Yasa taslağı nedeniyle İzmir, Gaziantep, Adana, Batman, Elazığ, Adıyaman, Mersin’de on binlerce üretici ve esnaf büyük bir krizle karşı karşıya olduklarını ifade ederek basın açıklamaları ve eylemler gerçekleştirdiler. 2017’de çıkartılan yasa esnafın ve üreticilerin eylemleri nedeniyle 1 Temmuz 2021’e ertelenmişti.
Erteleme kararının üzerinden 4 yıl geçti ve yasanın yürürlüğe girmesine karşı tütün üreticileri ve esnafı yeniden eylemler gerçekleştirdiler. Temmuz ayında Türkiye’nin birçok bölgesinde tütün üreticileri basın açıklamaları yaptılar. 4 Temmuzda Adıyaman ve Malatya bölgesindeki tütün esnafı ise karayolunu trafiğe kapatarak eylem yaptı. Bu eyleme katılanlar basına yaptıkları açıklamalarda ısrarla AKP’ye oy verdiklerini fakat 4 yıldır seslerini duymayan hükümete artık oy vermeyeceklerini belirttiler. “Tırşikçi Kapitalistlere Hayır” diyen tütün üreticisi Mehmet Efe Dindar bu eylemlerin adeta sembolü oldu. Eyleme katılan 16 tütün üreticisi evlerine yapılan baskınlarla gözaltına alındı, 10’u tutuklandı. Yasa şimdilik 6 ay daha ertelendi.

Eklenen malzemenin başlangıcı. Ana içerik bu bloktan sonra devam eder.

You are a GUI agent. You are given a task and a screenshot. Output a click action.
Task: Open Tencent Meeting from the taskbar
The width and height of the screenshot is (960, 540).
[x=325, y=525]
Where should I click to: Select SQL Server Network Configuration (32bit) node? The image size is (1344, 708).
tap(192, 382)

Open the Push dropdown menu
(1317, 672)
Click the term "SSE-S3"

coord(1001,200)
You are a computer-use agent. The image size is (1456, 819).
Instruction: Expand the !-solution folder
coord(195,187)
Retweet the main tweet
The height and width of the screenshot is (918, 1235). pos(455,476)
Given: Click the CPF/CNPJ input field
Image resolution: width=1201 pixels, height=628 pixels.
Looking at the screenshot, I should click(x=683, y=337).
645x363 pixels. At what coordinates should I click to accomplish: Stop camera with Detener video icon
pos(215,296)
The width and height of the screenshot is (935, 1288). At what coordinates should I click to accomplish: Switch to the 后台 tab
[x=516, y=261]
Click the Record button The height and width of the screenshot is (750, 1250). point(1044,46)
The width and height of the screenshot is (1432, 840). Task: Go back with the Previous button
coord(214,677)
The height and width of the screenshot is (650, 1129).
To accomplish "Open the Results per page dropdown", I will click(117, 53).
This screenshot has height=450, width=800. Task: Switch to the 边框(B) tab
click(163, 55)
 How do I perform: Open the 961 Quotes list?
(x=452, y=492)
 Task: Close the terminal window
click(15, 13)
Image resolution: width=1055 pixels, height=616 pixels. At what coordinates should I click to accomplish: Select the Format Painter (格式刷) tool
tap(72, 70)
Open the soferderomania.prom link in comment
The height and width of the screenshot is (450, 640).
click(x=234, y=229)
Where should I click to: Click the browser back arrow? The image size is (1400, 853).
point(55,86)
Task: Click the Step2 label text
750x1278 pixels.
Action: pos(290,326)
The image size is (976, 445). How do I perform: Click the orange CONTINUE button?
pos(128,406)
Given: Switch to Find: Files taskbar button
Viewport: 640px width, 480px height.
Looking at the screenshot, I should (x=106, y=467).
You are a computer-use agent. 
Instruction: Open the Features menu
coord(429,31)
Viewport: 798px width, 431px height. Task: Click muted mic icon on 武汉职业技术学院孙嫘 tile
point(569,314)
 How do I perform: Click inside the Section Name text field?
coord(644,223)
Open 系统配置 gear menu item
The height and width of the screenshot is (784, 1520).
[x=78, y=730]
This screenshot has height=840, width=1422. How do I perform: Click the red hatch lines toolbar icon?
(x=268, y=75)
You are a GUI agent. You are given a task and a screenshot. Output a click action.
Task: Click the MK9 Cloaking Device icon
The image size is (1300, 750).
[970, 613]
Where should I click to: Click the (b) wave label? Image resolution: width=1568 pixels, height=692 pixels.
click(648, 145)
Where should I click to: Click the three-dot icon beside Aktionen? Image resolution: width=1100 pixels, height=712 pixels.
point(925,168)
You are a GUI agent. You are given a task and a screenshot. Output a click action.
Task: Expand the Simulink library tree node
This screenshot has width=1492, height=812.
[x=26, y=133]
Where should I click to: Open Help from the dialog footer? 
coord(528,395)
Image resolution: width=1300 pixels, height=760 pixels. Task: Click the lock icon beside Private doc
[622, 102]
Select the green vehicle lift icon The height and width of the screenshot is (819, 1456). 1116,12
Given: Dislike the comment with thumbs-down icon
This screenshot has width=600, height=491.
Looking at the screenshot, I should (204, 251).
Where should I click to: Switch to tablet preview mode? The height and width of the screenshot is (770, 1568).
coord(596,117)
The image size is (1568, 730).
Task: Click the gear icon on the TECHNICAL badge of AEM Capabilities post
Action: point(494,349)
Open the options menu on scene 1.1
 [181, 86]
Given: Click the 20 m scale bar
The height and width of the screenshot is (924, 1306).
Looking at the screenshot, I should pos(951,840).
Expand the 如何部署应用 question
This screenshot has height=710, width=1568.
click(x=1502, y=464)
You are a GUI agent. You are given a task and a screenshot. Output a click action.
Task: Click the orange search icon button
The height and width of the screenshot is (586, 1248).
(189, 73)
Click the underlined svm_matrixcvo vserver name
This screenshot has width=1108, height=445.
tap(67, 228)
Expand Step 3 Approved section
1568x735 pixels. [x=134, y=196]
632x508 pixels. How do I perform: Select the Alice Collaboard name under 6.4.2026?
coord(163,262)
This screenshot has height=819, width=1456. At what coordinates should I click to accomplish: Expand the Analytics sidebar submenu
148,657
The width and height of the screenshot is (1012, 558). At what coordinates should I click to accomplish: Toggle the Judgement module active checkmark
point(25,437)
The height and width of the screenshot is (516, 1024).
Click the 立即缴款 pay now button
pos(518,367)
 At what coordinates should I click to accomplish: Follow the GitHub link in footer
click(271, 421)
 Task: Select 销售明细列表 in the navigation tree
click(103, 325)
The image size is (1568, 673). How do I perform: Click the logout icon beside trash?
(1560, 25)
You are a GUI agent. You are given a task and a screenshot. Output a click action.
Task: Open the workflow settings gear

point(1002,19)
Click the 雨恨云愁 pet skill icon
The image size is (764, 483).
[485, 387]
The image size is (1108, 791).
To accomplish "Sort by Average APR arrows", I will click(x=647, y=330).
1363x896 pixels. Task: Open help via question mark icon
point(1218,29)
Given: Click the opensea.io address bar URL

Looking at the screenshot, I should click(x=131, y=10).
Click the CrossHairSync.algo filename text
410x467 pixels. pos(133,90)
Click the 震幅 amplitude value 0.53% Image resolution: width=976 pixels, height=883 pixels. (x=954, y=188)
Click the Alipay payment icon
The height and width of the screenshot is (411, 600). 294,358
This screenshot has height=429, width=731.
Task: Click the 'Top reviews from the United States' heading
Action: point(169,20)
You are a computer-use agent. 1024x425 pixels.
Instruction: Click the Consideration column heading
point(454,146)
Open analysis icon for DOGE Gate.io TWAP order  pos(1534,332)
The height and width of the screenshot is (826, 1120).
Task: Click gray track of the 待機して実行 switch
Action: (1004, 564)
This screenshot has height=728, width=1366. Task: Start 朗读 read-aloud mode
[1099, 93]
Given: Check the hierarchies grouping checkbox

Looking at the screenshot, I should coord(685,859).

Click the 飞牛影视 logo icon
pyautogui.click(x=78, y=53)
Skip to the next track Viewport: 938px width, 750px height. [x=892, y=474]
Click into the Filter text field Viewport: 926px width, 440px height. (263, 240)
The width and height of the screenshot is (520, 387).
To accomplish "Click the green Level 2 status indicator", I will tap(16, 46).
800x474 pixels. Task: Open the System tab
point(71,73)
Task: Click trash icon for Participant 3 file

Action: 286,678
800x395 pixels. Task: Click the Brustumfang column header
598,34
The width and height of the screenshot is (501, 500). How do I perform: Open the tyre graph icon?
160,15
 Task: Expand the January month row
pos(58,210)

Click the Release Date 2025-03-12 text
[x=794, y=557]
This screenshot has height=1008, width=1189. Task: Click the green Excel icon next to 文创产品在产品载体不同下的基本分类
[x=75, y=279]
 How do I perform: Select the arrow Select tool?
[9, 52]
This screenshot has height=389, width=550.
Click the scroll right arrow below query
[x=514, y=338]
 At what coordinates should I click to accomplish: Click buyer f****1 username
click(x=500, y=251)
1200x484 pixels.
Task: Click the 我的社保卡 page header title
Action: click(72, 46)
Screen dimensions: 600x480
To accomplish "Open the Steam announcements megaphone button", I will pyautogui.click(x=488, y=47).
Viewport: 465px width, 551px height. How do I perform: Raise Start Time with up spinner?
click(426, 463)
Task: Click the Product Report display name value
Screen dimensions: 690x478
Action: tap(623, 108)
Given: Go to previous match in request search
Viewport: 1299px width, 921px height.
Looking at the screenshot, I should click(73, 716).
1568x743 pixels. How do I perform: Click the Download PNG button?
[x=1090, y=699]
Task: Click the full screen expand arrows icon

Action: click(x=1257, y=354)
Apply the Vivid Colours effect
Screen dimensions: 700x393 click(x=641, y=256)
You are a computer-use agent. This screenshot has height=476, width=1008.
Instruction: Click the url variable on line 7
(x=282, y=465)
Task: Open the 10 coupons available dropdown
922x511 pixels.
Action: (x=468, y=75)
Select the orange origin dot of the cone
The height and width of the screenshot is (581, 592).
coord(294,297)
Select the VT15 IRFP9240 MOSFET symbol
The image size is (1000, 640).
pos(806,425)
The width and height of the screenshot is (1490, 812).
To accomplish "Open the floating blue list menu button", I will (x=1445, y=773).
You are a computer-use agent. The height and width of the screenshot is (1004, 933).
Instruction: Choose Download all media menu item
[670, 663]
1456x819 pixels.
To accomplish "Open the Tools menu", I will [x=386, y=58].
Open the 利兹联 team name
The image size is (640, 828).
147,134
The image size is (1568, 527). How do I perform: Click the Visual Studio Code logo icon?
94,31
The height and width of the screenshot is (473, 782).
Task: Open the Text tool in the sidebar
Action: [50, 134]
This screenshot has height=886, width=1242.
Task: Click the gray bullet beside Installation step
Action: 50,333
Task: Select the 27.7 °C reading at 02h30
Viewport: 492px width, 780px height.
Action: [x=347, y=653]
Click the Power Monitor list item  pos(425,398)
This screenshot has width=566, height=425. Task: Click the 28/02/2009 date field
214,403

Tekel’in özelleştirilmesinin ardından bugün Türkiye’de tütün piyasasına üç büyük yabancı tekel hâkim. 18 yerli firma da orta ölçekli üretim yapıyor. İşçi ve emekçiler sigara fiyatlarının artmasıyla birlikte küçük esnaftan açık tütün almaya ve kendileri tütünü sararak sigara tüketmeye başladılar. Bu durumdan “zarar eden” büyük firmalar hükümete baskı yaparak açıkta tütün satılmasının yasaklanmasını istediler. Küçük üreticilerin Türkiye’nin çeşitli bölgelerine sattıkları tütünün vergisini vermediğini iddia eden iktidar, tütün üreticilerinin kooperatifleşmesini istiyor. Böylece kooperatif adı altında büyük tekeller küçük üreticileri devreden çıkaracak, ürünlerini sudan ucuza alacak. Tıpkı çay üreticilerinin başına geldiği gibi çok düşük taban fiyatlar belirlenecek, üreticiden satın alınacak ürüne kota uygulanacak, üretici toprakta kalan tütünü belirlenen düşük taban ücretine satabilmek için bile büyük çaba harcayacak. Ayrıca tütün kurutulduktan hemen sonra naylon poşette değil çok çeşitli işlemlerden geçirilerek satılacak. Mehmet Efe Dindar tam da politikaları nedeniyle siyasi iktidara ve tırşikçi kapitalistlere “memlekette işsizlik, pahalılık gibi onca büyük sorun varken uğraşacak tütün mü kaldı” benzeri sorular soruyor. 300-400 metrekarelik bahçesinde tütün yetiştirerek çocuğunu okutan üreticileri ezenlere tepkisini ortaya koyuyor.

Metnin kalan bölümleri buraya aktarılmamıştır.